* Reading text *
The future is dense, walkable cities.

Across the nation, loads of office buildings have been converted to apartments or condos. It’s a continuing trend.
In Singapore and Dubai, a lot of the mega-skyscrapers are practically small, self-contained cities. You may well go to a job in the same building you sleep in, or one next door to it. You buy your groceries there too. Has problems, but it has benefits as well.
 
In Singapore and Dubai, a lot of the mega-skyscrapers are practically small, self-contained cities. You may well go to a job in the same building you sleep in, or one next door to it. You buy your groceries there too. Has problems, but it has benefits as well.

Mixed-use buildings are common in US downtowns, but a mix of office and residential is less common than a mix of retail and residential.

In the downtown of the smallish city where I live, there’s a former office building that was converted to a hotel on the lower floors and condos on the upper floors.

Another former office building has a restaurant on the ground floor and apartments above.

The strong demand for downtown living has driven up the price of all the condos.
 
Interesting...

...haven't seen much of that in my city. Doing anything non-standard with property here is a total pain, I'm told.

Though it is semi-common in New England. Glad to hear that it's spreading.
 
Grand boulevards would solve the housing crisis, Calthorpe says

Redeveloping commercial corridors, using policies like AB 2011 in California, enables new housing at a scale big enough to eliminate the housing shortage in the US without displacement.

It’s a smart idea. Add homes to commercial strips to create compact, walkable neighborhoods. Under-utilized land is just sitting there in the form of overly large parking lots and vacant retail properties.

* What this task involves *
Extract the passage from the text on dense, walkable cities, word for word, from "In the downtown" up to and including "and apartments above.". None of the material after the text is needed.

* Supplied entries *
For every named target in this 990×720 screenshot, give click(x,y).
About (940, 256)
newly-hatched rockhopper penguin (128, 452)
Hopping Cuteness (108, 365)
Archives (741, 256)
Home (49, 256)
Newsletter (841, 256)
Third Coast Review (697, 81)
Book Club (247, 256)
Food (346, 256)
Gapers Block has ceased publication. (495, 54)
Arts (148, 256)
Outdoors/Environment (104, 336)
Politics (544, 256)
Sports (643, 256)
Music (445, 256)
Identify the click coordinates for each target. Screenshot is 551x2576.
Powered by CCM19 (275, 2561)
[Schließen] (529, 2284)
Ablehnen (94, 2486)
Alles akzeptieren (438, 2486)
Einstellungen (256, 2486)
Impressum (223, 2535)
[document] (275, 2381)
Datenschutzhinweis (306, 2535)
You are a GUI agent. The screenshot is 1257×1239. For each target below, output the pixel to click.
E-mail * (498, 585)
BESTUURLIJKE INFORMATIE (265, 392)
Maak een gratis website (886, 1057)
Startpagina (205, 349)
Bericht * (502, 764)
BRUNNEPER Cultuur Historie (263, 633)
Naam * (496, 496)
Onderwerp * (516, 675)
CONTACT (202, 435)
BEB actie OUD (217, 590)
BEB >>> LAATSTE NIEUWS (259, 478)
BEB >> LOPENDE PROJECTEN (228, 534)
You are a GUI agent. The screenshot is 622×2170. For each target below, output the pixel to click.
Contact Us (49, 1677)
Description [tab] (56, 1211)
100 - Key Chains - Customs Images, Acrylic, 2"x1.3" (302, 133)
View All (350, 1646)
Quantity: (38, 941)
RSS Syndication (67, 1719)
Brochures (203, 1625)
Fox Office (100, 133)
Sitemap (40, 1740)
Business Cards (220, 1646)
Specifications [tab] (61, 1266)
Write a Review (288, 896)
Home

* The output *
In the downtown of the smallish city where I live, there’s a former office building that was converted to a hotel on the lower floors and condos on the upper floors.

Another former office building has a restaurant on the ground floor and apartments above.